Friday, October 10, 2014

“To show resentment at a reproach is to acknowledge that one may have deserved it.”

“There has been no single influence which has done more to prevent man from finding God and rebuilding his character, has done more to lower the moral tone of society than the denial of personal guilt. This repudiation of man’s personal responsibility for his action is falsely justified in two ways: by assuming that man is only an animal and by giving a sense of guilt the tag “morbid.” - Archbishop Fulton J. Sheen

Gospel Text: (LK 11:15-26)
When Jesus had driven out a demon, some of the crowd said:
“By the power of Beelzebul, the prince of demons,
he drives out demons.”
Others, to test him, asked him for a sign from heaven.
But he knew their thoughts and said to them,
“Every kingdom divided against itself will be laid waste
and house will fall against house.
And if Satan is divided against himself, how will his kingdom stand?
For you say that it is by Beelzebul that I drive out demons.
If I, then, drive out demons by Beelzebul,
by whom do your own people drive them out?
Therefore they will be your judges.
But if it is by the finger of God that I drive out demons,
then the Kingdom of God has come upon you.
When a strong man fully armed guards his palace,
his possessions are safe.
But when one stronger than he attacks and overcomes him,
he takes away the armor on which he relied
and distributes the spoils.
Whoever is not with me is against me,
and whoever does not gather with me scatters.

“When an unclean spirit goes out of someone,
it roams through arid regions searching for rest
but, finding none, it says,
‘I shall return to my home from which I came.’
But upon returning, it finds it swept clean and put in order.
Then it goes and brings back seven other spirits
more wicked than itself who move in and dwell there,
and the last condition of that man is worse than the first.”

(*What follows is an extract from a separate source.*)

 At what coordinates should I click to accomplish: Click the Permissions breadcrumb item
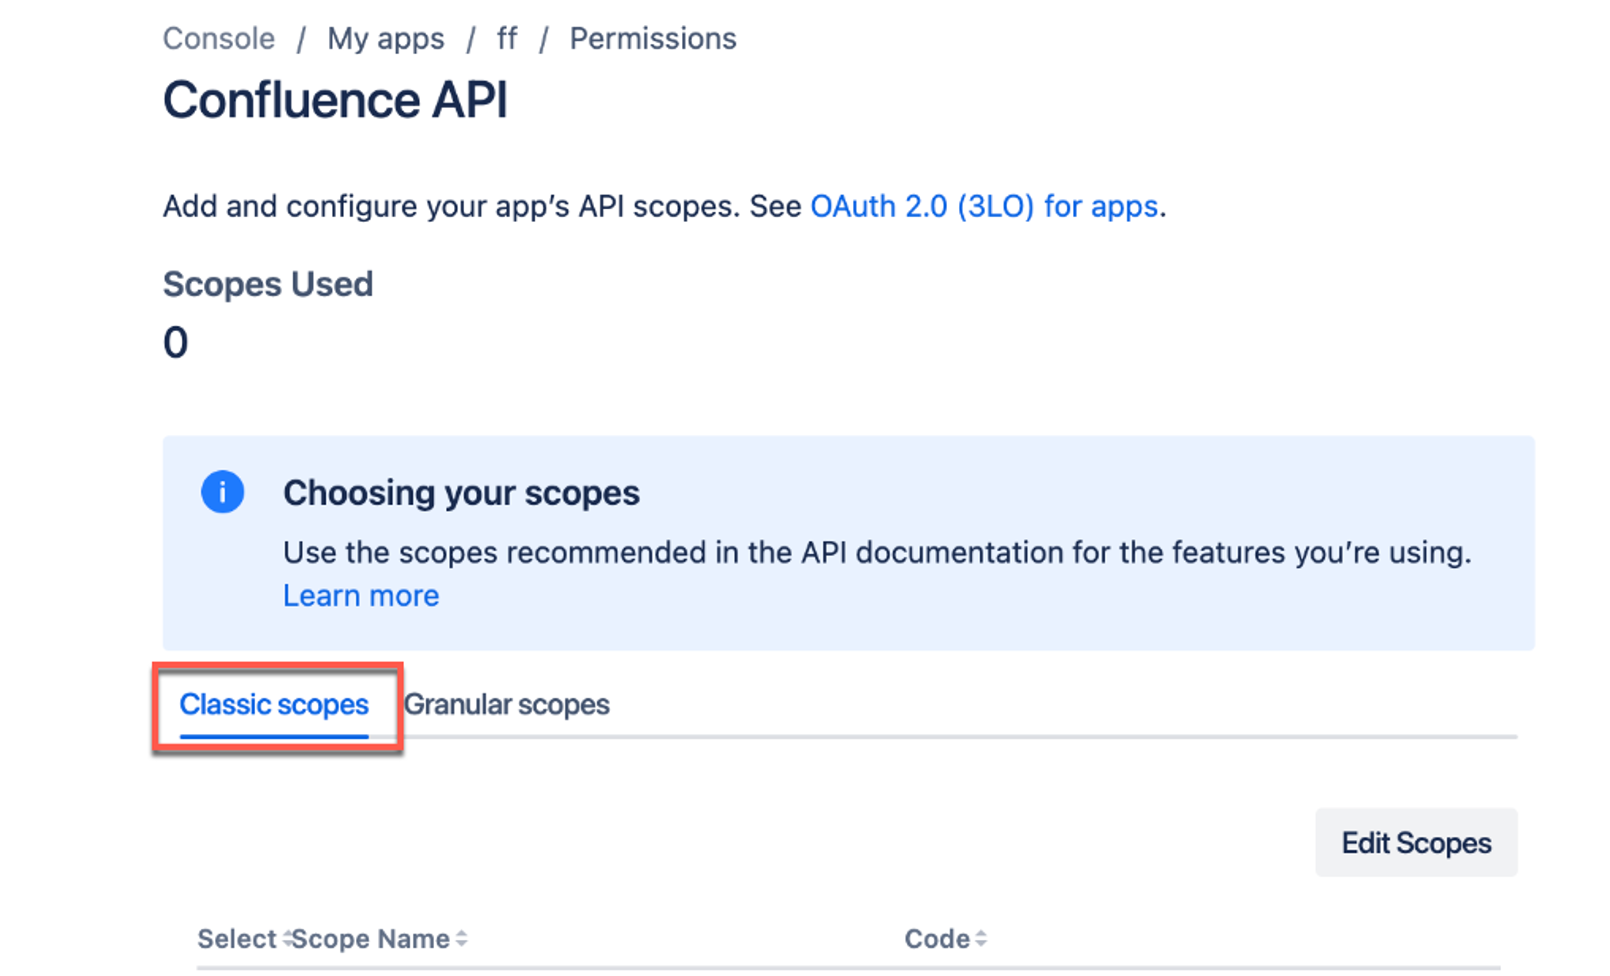[653, 39]
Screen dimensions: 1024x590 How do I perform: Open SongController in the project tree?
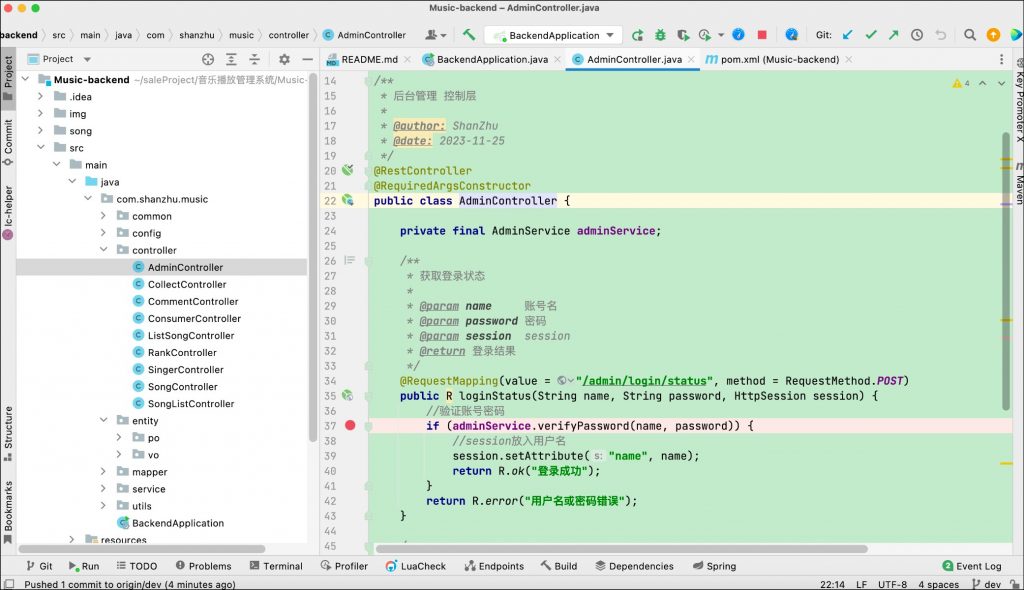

Why are bad things only bad if someone else does them, but we excuse ourselves from culpability?

The challenge of Jesus is to make moral reflection part of every decision we make, large and small, global and individual. We need to become conscious of the times we engage in actions we would deem "evil," "wrong" or "immoral" if they were done to us. Whenever that is the case in our personal lives, we have to be sure it is necessary, intellectually honest and humble enough to admit that we are doing it, and adamant about stopping it as soon as we reasonably can. Then on the global stage, we need to hold our elected officials accountable to do the same.

Moral and ethical dilemmas abound. Too often, careful and deep thinking, especially concerning our own behaviors, do not. To help live the kingdom on earth, we must find ways to better model our lives on Jesus, who unflinchingly called both his disciples and the leaders of his day to justice, integrity, and higher moral judgment.